SentinelOne Singularity XDRは、組織に以下の機能を提供します:
- 複数のセキュリティレイヤーにわたる検知・対応機能を統合・拡張し、セキュリティチームにエンドツーエンドのエンタープライズ可視性、強力な分析、自動対応をテクノロジースタック全体で提供します。
- Singularity XDRは、あらゆるテクノロジープロダクトやプラットフォームから構造化・非構造化・半構造化データをリアルタイムでシームレスに取り込み、データサイロを解消し、重大な死角を排除します。
- クロススタック相関でステルス攻撃を発見し、特許取得済みのStoryline™技術で自動的に機械生成されたコンテキストと相関をセキュリティスタック全体で取得できます。ストーリーラインは、すべての関連イベントやアクティビティを一意の識別子で自動的にリンクします。
- ユーザーは統合脅威インテリジェンスで脅威を自動的にエンリッチでき、セキュリティチームはIP、ハッシュ、脆弱性、ドメインなどのIoCに関する追加のコンテキストリスクスコアを取得できます。

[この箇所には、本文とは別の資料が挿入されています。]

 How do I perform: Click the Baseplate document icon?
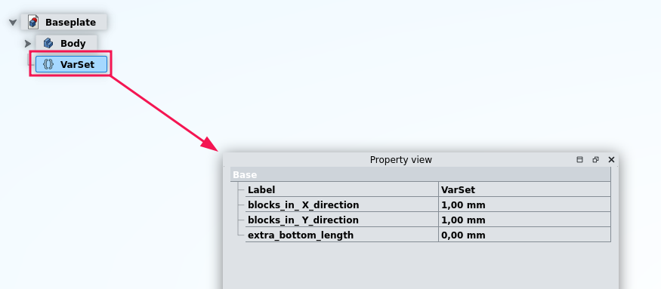pos(33,22)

- 悪意のある挙動の指標となる技術や戦術を検出し、ステルス挙動の監視、ファイルレス攻撃やラテラルムーブメントの特定、ルートキットの積極的な実行を効果的に行います。
- Singularity XDRは、関連するアクティビティを自動的に相関し、キャンペーンレベルのインサイトを提供する統合アラートを生成します。これにより、企業は異なるベクトル間のイベントを相関し、アラートを単一のインシデントとしてトリアージできます。
- Singularity XDRは、アナリストが必要な全てのアクションをワンクリックで自動的に実行し、スクリプト不要で1台、複数台、または全デバイスに対して脅威を解決できます。ワンクリックでネットワーク隔離、エージェントの自動展開、不正ワークステーションへの対応、クラウド環境でのポリシー自動適用などの修復アクションを実行できます。

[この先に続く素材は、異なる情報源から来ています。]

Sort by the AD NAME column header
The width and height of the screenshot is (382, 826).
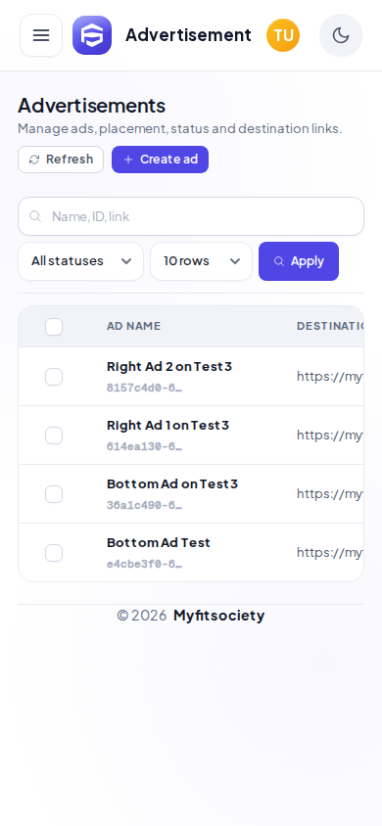coord(133,326)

- Singularity XDRは、Storyline Active-Response(STAR)を用いて、環境固有のカスタム自動検知ルールを作成できます。STARにより、企業はビジネスコンテキストを組み込み、EDRソリューションをニーズに合わせてカスタマイズできます。

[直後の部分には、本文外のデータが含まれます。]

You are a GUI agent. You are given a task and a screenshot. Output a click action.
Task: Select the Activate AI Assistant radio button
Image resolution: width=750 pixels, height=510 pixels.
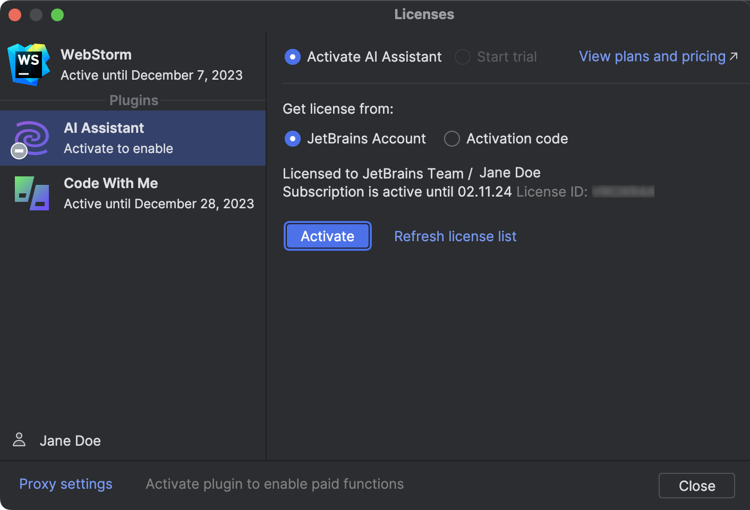(293, 57)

- Storyline Active-Response(STAR)のカスタム検知ルールにより、クエリを自動ハンティングルールに変換し、ルールに一致した場合にアラートや対応を自動的にトリガーできます。STARは、環境固有のカスタムアラートや対応を柔軟に作成できます。
- Singularity Appsは、スケーラブルなサーバーレスFunction-as-a-Serviceクラウドプラットフォーム上でホストされ、API対応のITおよびセキュリティ制御と連携しています。SentinelOneは主要なSOARツールとのシームレスな統合を提供し、異なるドメインにまたがる高速な脅威にも、統合されたオーケストレーション対応で容易に対処できます。
SentinelOne XDRを活用することで、XDRおよびSOARの機能要件を満たす多くの利点があります。詳細は無料ライブデモをご予約の上ご確認ください。
ビジネスに最適なソリューションの選択
以下の場合はSOARよりXDRを選択するのが適しています:
高度な脅威の検出と対応が主な関心事であれば、XDRがより適した選択となります。セキュリティ運用のリアルタイム可視性が必要な場合もXDRが有効です。また、より複雑なセキュリティプロセスの自動化を希望する場合、XDRは高度な自動化機能を提供します。
SOARが最適なシナリオ:
SOARはインシデント対応に優れ、セキュリティプロセスを効率化します。繰り返し発生する単純なセキュリティタスクを自動化したい場合、SOARはワークフロー自動化やプレイブック実行など、より高度な自動化機能を提供します。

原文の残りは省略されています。